— Begin RECORDS FOR PROCESSING —
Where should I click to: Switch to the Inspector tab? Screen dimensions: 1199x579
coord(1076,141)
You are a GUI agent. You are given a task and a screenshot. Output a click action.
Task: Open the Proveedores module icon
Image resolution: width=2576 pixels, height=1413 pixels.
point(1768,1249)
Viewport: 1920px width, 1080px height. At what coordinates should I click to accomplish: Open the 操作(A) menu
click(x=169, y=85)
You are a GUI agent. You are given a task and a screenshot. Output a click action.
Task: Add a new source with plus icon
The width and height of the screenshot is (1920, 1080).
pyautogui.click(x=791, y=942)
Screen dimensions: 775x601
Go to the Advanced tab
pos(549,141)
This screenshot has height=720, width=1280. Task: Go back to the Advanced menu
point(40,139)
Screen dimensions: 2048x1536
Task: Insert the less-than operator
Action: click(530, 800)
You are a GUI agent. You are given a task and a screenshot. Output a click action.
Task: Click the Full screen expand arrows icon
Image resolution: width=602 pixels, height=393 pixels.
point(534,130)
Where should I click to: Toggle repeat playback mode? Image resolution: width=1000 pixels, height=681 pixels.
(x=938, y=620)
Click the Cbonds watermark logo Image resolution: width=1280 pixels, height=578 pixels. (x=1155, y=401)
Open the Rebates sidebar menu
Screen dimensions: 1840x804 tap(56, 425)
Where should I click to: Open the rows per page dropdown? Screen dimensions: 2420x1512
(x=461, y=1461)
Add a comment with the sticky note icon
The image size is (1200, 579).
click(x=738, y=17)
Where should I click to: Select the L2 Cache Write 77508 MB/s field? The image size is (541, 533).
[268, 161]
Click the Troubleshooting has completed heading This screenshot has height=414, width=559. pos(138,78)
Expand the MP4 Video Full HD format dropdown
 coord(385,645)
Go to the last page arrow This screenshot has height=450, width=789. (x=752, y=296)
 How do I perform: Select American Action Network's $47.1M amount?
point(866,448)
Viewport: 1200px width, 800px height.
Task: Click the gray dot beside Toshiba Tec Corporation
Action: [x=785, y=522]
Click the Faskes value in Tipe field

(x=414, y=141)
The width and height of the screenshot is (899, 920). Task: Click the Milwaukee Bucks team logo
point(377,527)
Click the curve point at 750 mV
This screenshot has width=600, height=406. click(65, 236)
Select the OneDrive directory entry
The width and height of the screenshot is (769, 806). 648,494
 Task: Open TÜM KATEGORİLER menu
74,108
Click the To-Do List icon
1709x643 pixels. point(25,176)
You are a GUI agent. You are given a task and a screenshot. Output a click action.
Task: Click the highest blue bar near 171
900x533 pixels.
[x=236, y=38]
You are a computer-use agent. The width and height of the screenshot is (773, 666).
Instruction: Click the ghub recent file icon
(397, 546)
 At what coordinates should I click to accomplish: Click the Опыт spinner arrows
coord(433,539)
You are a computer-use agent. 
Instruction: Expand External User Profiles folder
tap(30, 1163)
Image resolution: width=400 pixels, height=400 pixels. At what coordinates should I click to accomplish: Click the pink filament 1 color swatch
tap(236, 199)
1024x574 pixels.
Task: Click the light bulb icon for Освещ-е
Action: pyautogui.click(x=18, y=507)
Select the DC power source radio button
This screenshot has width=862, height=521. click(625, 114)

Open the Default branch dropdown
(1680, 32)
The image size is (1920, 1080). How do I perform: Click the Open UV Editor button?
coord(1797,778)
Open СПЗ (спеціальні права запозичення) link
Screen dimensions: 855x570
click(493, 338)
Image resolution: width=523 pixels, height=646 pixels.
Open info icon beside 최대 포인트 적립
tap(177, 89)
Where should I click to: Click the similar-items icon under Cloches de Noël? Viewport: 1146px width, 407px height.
— End RECORDS FOR PROCESSING —
▸ **SET EXERCISE**
Set down the rows starting at the line containing "Select the DC power source radio button" and ending at the line containing "coord(1797,778)", including both, reproducing them verbatim.

▸ **REPLY TO THE EXERCISE**
Select the DC power source radio button
This screenshot has width=862, height=521. click(625, 114)

Open the Default branch dropdown
(1680, 32)
The image size is (1920, 1080). How do I perform: Click the Open UV Editor button?
coord(1797,778)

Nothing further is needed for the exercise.